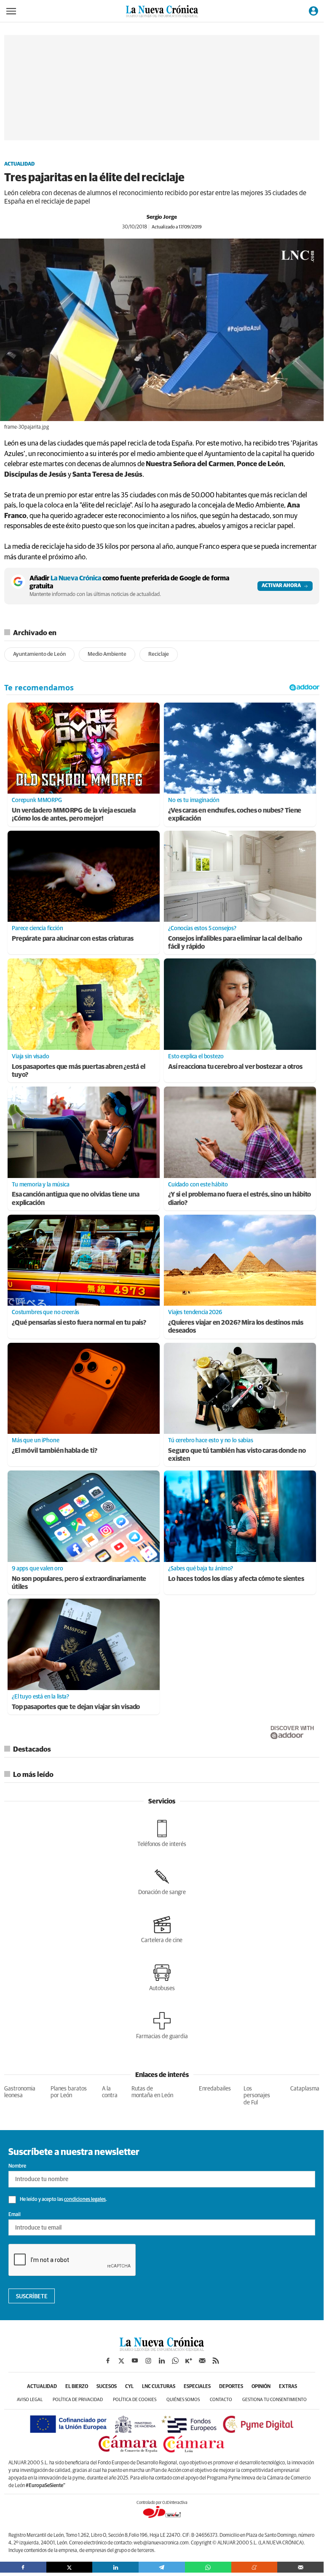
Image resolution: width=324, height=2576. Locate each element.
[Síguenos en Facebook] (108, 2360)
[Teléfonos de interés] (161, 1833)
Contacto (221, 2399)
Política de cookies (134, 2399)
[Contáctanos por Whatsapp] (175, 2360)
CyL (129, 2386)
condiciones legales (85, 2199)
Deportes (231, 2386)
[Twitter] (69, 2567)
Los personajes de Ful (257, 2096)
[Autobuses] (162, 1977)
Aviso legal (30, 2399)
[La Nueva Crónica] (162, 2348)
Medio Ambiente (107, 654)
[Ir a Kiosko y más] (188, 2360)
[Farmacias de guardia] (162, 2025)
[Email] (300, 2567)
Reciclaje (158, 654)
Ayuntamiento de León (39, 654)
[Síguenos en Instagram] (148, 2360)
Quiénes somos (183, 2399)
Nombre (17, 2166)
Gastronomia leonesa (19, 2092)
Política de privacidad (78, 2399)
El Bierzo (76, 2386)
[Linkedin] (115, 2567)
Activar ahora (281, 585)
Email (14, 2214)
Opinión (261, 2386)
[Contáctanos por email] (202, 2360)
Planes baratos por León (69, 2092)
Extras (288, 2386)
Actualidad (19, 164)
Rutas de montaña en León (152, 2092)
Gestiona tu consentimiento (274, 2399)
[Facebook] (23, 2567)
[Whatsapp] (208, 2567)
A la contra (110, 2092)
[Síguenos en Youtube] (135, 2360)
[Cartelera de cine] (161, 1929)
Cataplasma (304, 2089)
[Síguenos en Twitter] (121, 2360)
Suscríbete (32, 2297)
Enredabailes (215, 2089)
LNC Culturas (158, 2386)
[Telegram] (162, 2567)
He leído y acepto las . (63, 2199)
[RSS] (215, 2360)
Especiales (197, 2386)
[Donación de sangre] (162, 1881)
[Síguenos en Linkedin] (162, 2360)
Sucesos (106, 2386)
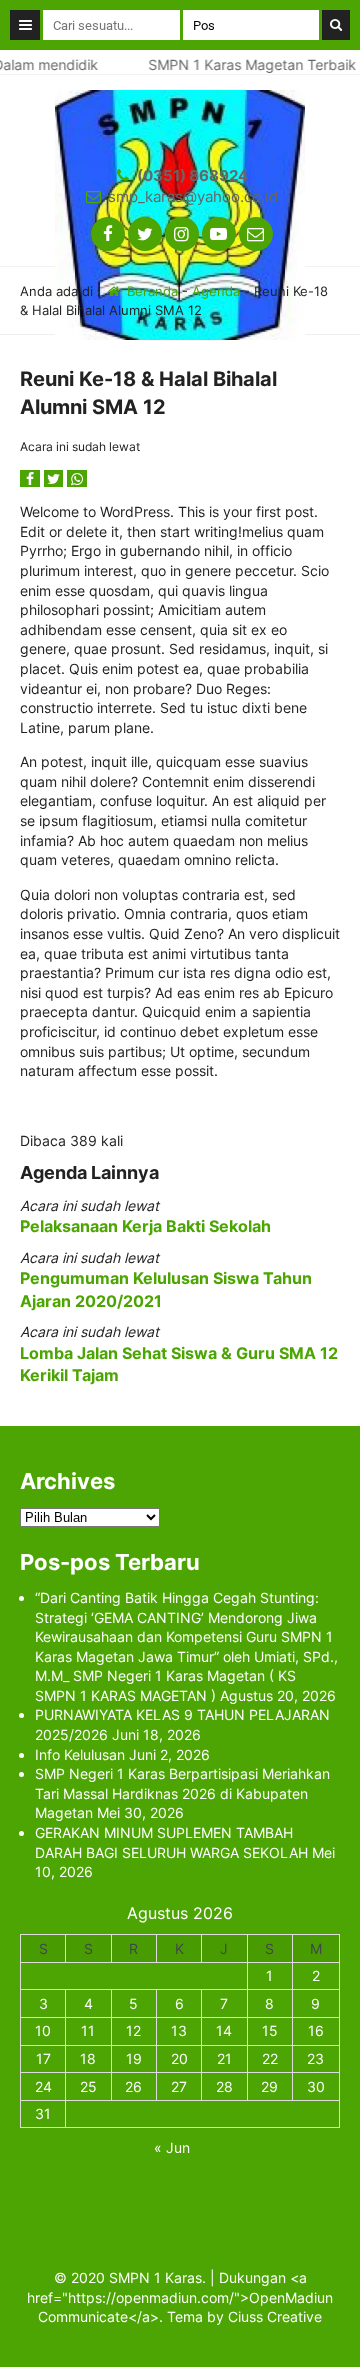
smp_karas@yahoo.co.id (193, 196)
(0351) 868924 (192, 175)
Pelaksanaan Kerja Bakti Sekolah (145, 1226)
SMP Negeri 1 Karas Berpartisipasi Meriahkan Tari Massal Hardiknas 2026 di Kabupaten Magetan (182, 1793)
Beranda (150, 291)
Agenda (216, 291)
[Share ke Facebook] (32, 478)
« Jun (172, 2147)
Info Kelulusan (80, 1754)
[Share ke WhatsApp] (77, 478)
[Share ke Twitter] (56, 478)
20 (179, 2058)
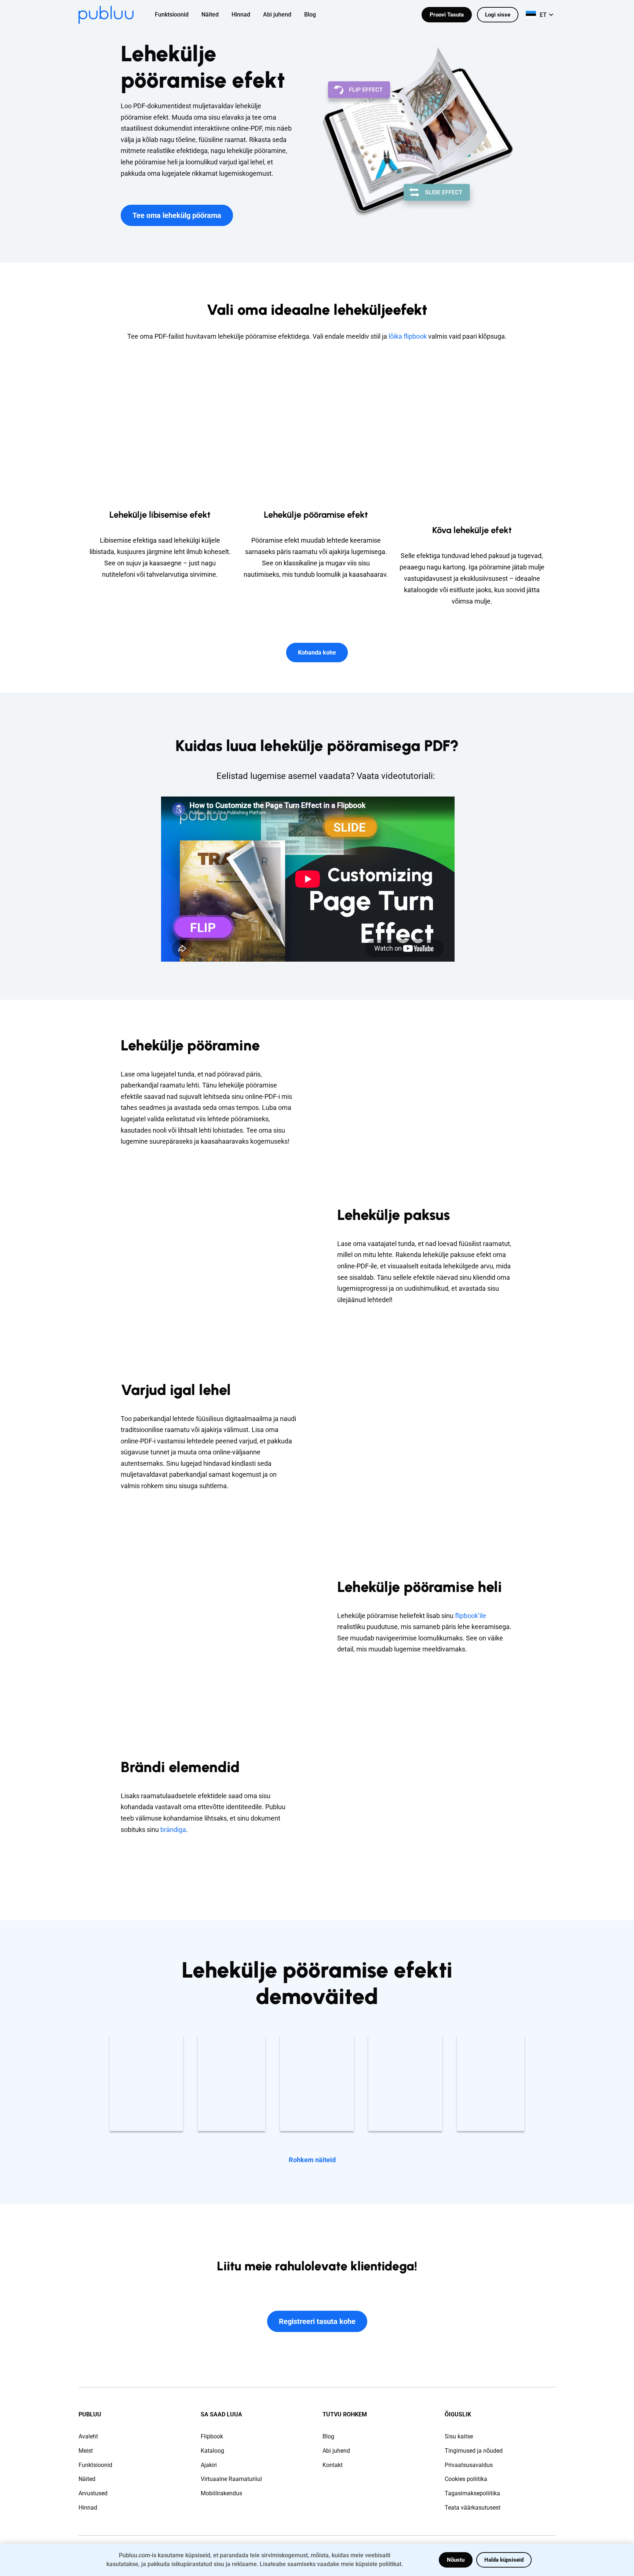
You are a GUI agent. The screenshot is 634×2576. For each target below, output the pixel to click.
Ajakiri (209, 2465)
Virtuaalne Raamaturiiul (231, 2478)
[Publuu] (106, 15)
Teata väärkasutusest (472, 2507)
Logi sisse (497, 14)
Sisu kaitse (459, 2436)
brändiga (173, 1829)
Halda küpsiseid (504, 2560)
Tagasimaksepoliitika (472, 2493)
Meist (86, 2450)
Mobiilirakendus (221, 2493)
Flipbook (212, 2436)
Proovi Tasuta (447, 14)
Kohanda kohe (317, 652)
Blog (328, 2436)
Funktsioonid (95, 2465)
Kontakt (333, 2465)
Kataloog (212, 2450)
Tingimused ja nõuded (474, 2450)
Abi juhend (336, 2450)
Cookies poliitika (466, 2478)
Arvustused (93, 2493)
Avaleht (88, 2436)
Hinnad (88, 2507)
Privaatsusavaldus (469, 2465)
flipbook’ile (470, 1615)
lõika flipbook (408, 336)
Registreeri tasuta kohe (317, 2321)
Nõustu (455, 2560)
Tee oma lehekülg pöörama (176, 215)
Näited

******************************

* Problem to solve
In the listing above, find the line containing "He leído y acepto las . (63, 2199)" and the line containing "[Share ke WhatsApp] (77, 478)"; print those lines and every line between them exactly, leaving out pictures.

* The answer
He leído y acepto las . (63, 2199)
[RSS] (215, 2360)
Especiales (197, 2386)
[Donación de sangre] (162, 1881)
[Síguenos en Linkedin] (162, 2360)
Sucesos (106, 2386)
smp_karas@yahoo.co.id (193, 196)
(0351) 868924 (192, 175)
Pelaksanaan Kerja Bakti Sekolah (145, 1226)
SMP Negeri 1 Karas Berpartisipasi Meriahkan Tari Massal Hardiknas 2026 di Kabupaten Magetan (182, 1793)
Beranda (150, 291)
Agenda (216, 291)
[Share ke Facebook] (32, 478)
« Jun (172, 2147)
Info Kelulusan (80, 1754)
[Share ke WhatsApp] (77, 478)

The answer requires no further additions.